This is a blog recording the announcements that are sent out on the CASCA listserv.

Tuesday, July 16, 2013

Final reminder Money and Moralities Panel AAS 2013

Hi colleagues,

With every apology for cross-posting, here is a quick reminder that I am
accepting abstract proposals for the following panel at the AAS Conference
at ANU on November 6-8 for another two weeks (until August 1).


Moralities of Money



Discourses about value and exchange have been at the centre of many
anthropological analyses since Malinowski and Mauss. While the way value is
constructed and distributed within the social body continues to differ
significantly from one ethnographic context to another, all local
experiences are to a growing extent shaped and transformed by the workings
of global capitalism.

In practical terms this has meant that cash, credit and capital increasingly
permeate everyday practices in even the most remote field-sites. Social
relationships within our field-sites as well as the relationships between
anthropologists and their respondents are inevitably mediated by the market.
Indeed, money has re-emerged at the centre of so many ethnographic studies
that it has been described as anthropologists "new exotic" (Maurer 2006:
18).

In this environment the relationship between notions of tradition and
modernity appears increasingly complex, and the salient points of study
for contemporary economic anthropologists are perhaps local discourses
about money and patterns of engagement with transnational market forces.

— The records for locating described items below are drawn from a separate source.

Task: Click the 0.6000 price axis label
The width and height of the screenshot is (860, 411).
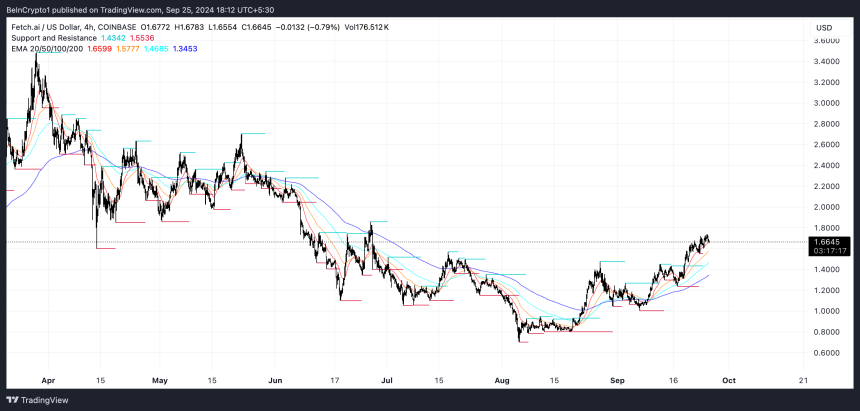Action: tap(827, 353)
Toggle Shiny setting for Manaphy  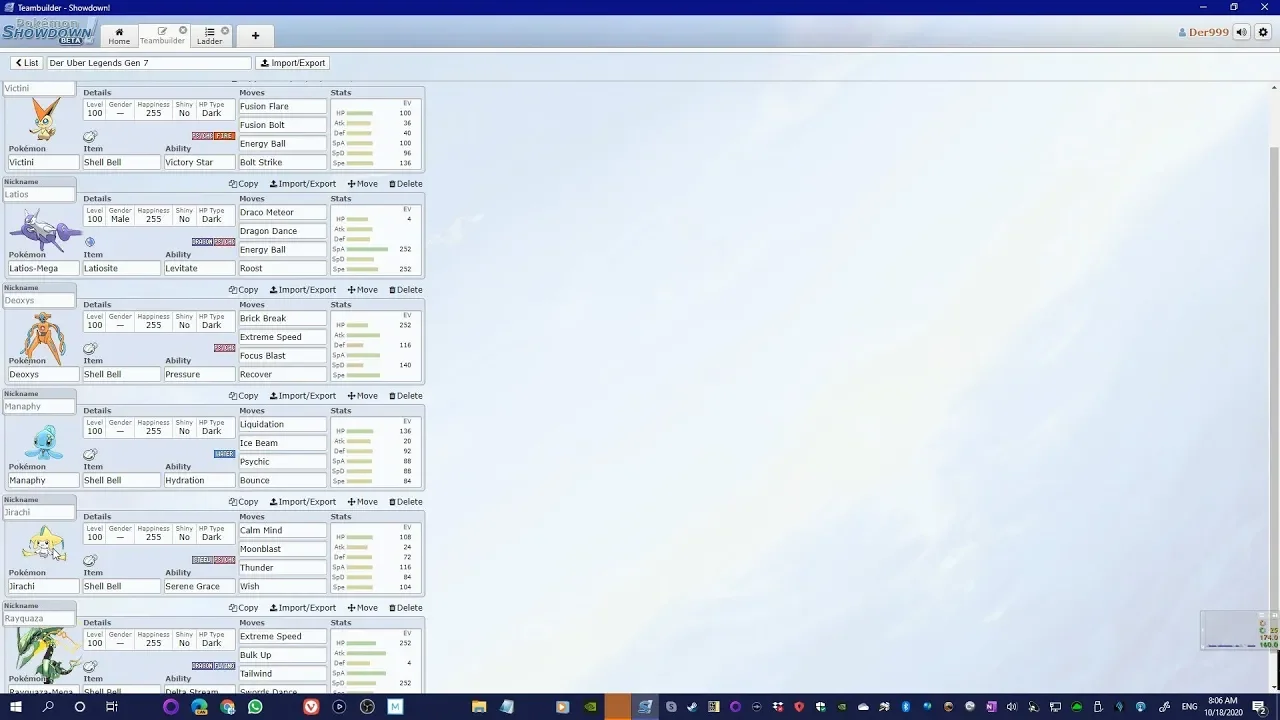184,431
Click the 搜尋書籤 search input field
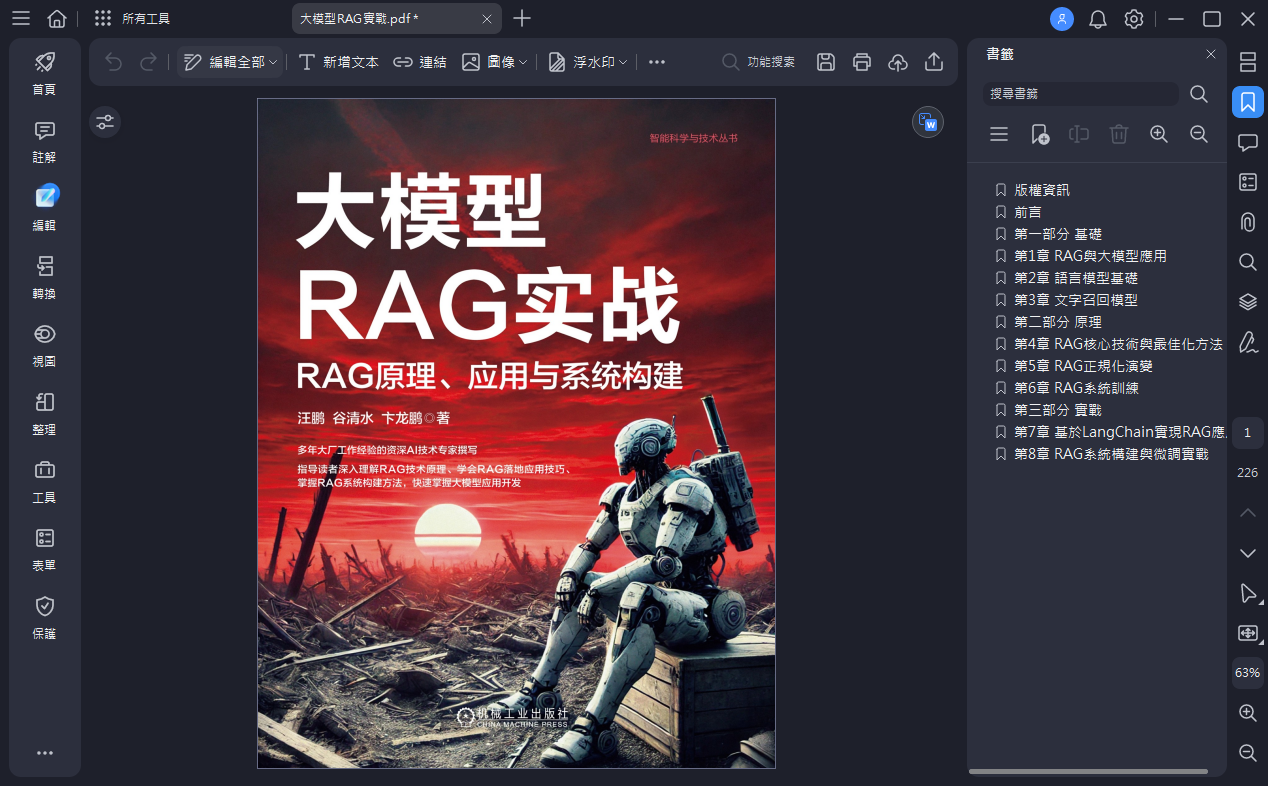 pos(1080,94)
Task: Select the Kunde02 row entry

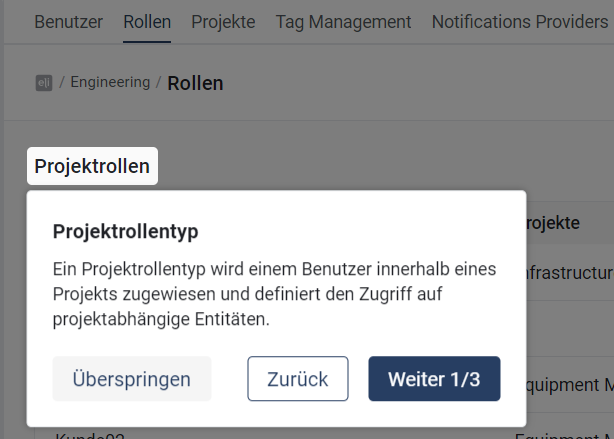Action: tap(88, 435)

Moreover, these changing political contexts open new possibilities for
making money and reflecting on processes of exchange through competing
moral discourses.
Accumulating, spending or distributing money are practices that frequently
are viewed through a moralizing lens or at least discursively constructed
in terms of morality and ethics. As money is found or lost, used and
abused, wasted or won, hailed or condemned, fetishized or feared it
becomes inscribed with meaning in ways that can both strengthen and
challenge social orders.

This panel therefore seeks to focus on how money impacts social structures
and local dynamics of power, and becomes intrinsically linked to cultural
moralities and evaluations. We invite papers on competing moralities of
money and exchange from a variety of perspectives, including thick
ethnographic descriptions, comparative analyses, methodological
discussions and ethical reflections from various field-sites.